Frost’s recent career hasn’t only involved decapitating Bonds, fighting zombies and unleashing hot lead.
In 2014’s Cuban Fury, he played Bruce Garrett, a former teen salsa champion who pulls on his Cuban heels for one last shot at the big time. Frost has fond memories of making the film, although he admits it was exhausting.
“I always like to think of that film as the British Dirty Dancing,” he says. “It was really tough, though. I was dancing for five or six hours a day for seven months.
“I’ve always loved dancing, at parties or something, but I’ve never really danced with a woman before, you know, where you actually hold her and do all the moves, except maybe when I was five stood on my mum’s feet while she waltzed me round the living room. I should maybe have taken a film playing Dr Stephen Hawking. It would have been less exhausting.”
The movie even took on an unexpected political dimension.

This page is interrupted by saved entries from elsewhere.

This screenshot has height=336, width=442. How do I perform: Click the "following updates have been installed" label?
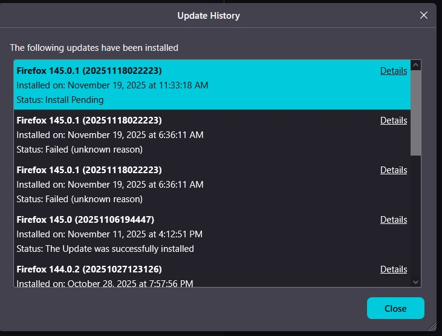tap(94, 47)
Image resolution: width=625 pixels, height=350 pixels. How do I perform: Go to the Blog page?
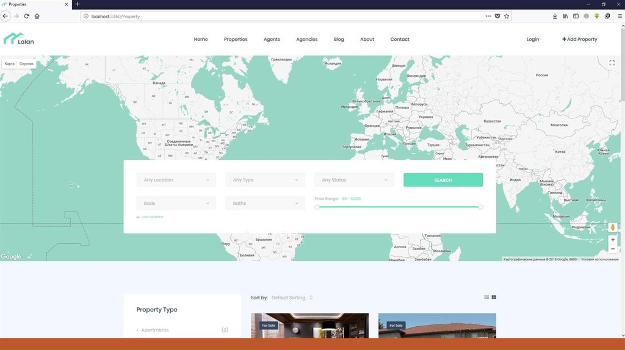tap(339, 39)
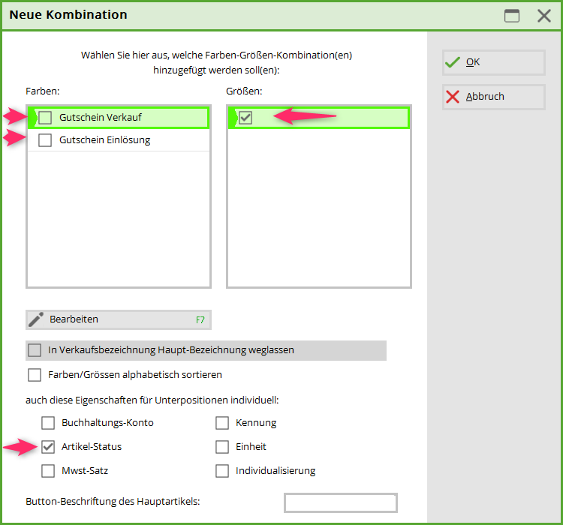Confirm the dialog with OK
This screenshot has height=525, width=563.
[493, 62]
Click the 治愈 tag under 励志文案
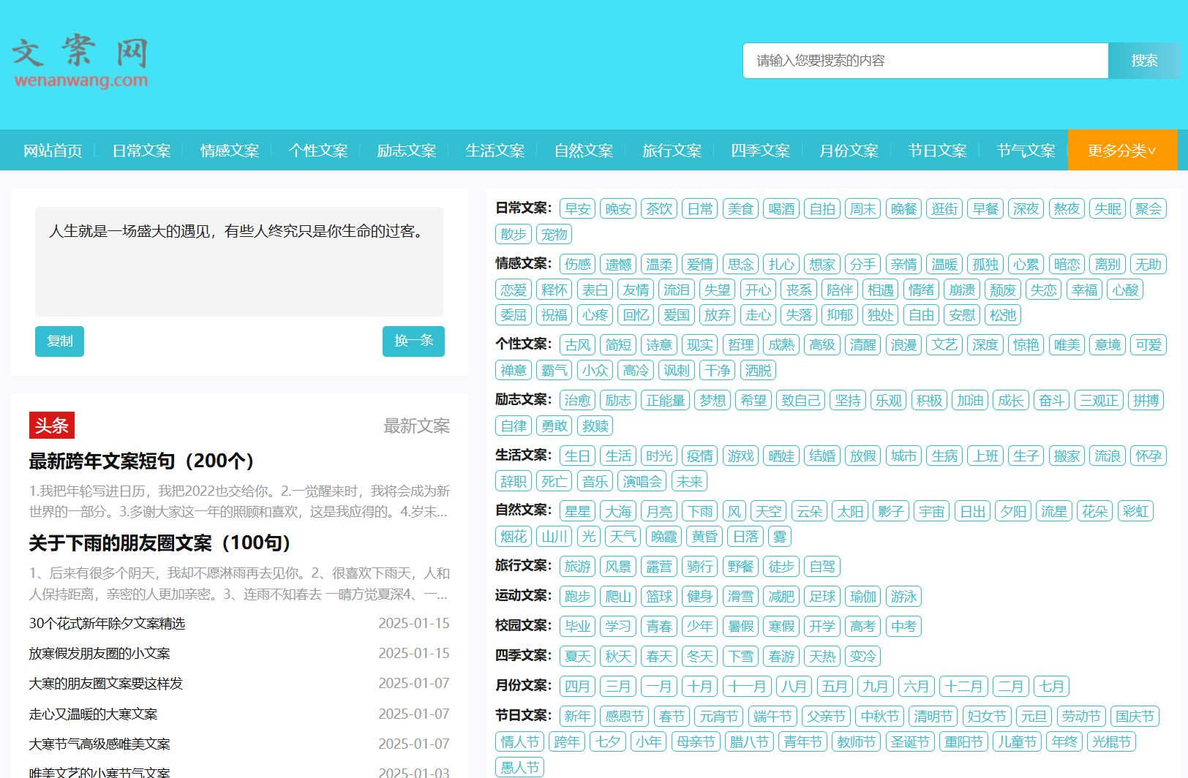1188x778 pixels. (577, 401)
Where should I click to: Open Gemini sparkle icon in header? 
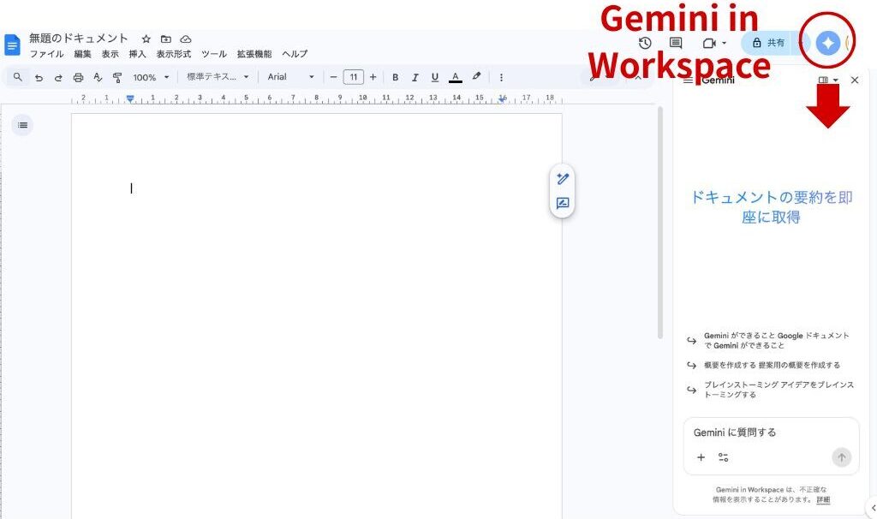tap(827, 43)
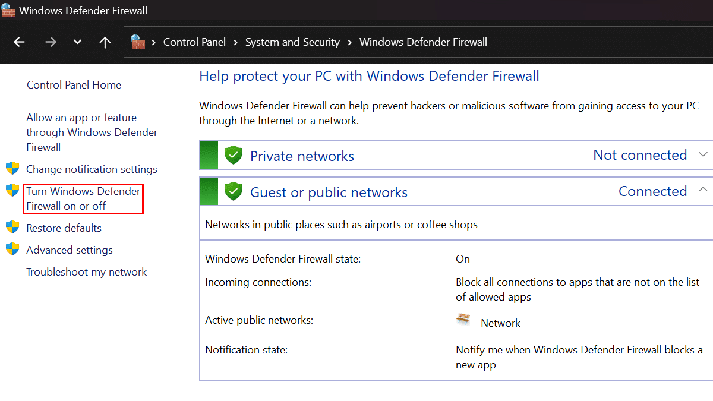Screen dimensions: 713x401
Task: Open the recent locations dropdown arrow
Action: [x=77, y=42]
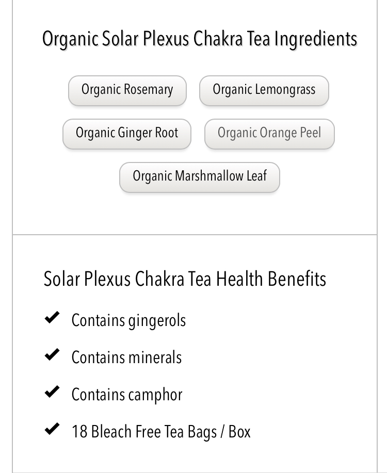Click the Organic Rosemary ingredient button

click(x=127, y=90)
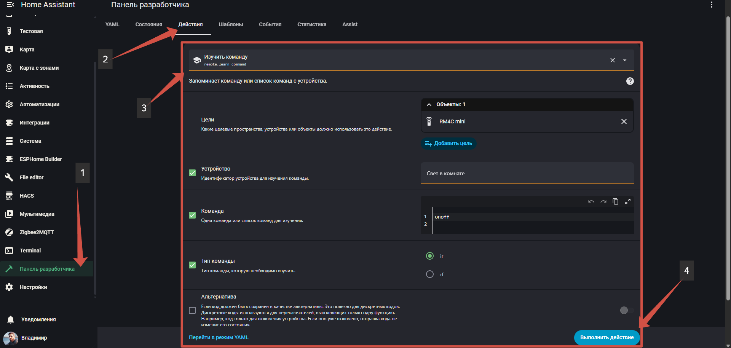Check the Альтернатива checkbox
Image resolution: width=731 pixels, height=348 pixels.
[192, 310]
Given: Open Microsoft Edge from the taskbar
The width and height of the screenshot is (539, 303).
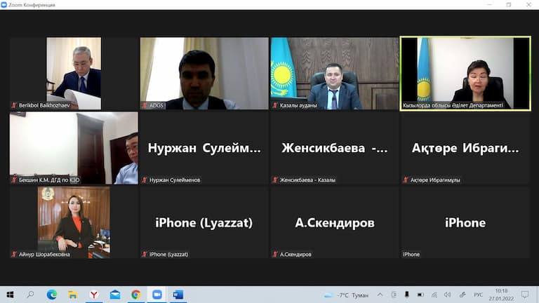Looking at the screenshot, I should [x=51, y=295].
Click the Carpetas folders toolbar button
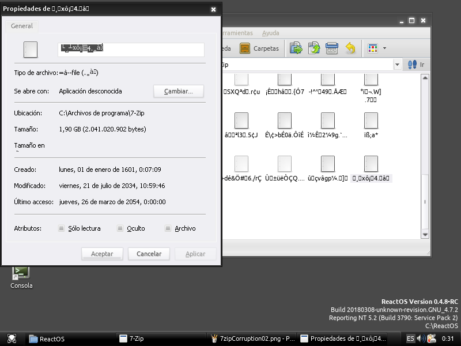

“It didn’t do very well in America [where Cuba was at the time under a strict economic and political embargo, which is now beginning to ease]”, he says. “But it was the number-one most-pirated film in Florida [which is home to a large Cuban immigrant population].”
Frost’s visit to Dubai was brief – he was jetting off to the Los Angeles premiere of his latest movie, The Huntsman: Winter’s War, a sequel to Snow White and the Huntsman, in which he reunites with Liam Hemsworth and Charlize Theron.
But he was there long enough to offer one piece of advice for the city.
“Someone really needs to get on TripAdvisor and take The Dubai Mall off the number-one-place-to-visit position,” he says. “It’s such a beautiful city, there’s so much to see here – and it’s such a shame that all people want to do is come here and shop, it really is.
“Even I spent two hours this morning just shopping for some Lego for my son. I got him a fire engine.”